IPhone, Gizmodo: Gruber Naive About Law - pauljonas
http://gilesbowkett.blogspot.com/2010/04/iphone-gizmodo-gruber-naive-about-law.html
======
danudey
What I don't get is that he claims that calling Apple is sufficient to make a
'good faith effort', and it may well be, but it ignores the fact that the
individual's next responsibility, if they can't get ahold of the owner, is to
turn the property in to the police.

The guy didn't even try to call or return to the bar to see if the owner had
tried to find it (he had).

He basically called Apple's 1-800 number, left a message with someone, and
then sold it to Gizmodo for five grand. That doesn't imply good faith. What it
implies to me is that he called Apple's public number, couldn't get through to
anyone, and then realized that it could be worth a lot of money to the right
people.

Hell, he even had the name of the employee from Facebook. Why didn't he
message the guy? Or call him?

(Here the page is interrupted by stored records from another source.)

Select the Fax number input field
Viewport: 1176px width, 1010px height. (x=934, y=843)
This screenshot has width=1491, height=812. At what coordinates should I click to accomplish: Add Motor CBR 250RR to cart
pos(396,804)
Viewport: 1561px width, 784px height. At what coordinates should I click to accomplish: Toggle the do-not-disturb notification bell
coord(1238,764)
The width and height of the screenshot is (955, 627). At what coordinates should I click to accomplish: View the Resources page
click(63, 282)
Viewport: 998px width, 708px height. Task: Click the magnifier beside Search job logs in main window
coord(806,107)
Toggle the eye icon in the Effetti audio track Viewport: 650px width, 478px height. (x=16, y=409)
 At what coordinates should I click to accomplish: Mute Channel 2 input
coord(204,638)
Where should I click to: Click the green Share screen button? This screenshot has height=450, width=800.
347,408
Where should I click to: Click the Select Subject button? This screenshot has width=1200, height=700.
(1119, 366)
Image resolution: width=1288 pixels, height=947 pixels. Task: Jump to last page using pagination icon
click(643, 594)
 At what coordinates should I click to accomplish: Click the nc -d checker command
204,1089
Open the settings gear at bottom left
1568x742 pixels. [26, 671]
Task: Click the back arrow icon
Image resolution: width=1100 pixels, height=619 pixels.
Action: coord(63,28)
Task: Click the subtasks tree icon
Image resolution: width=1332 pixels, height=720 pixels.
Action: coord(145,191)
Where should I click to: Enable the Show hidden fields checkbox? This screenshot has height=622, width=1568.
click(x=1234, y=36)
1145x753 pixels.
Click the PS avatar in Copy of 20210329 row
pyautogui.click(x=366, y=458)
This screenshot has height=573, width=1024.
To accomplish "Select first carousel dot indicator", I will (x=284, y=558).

Why didn't he pack the thing up in an envelope
and ship it to him at 1 Infinite Loop?

He got greedy, and gave in to temptation. Gizmodo then bought something it new
didn't belong to the seller, rubbed Apple's nose in their lost property like a
schoolyard bully playing keep-away with some kid's ball, and then when the
teacher showed up to settle things, said 'I didn't want it anyway!' and gave
it back.

------
sunchild
How is this person more qualified than Gruber to opine on the law? They both
seem to be grasping at straws.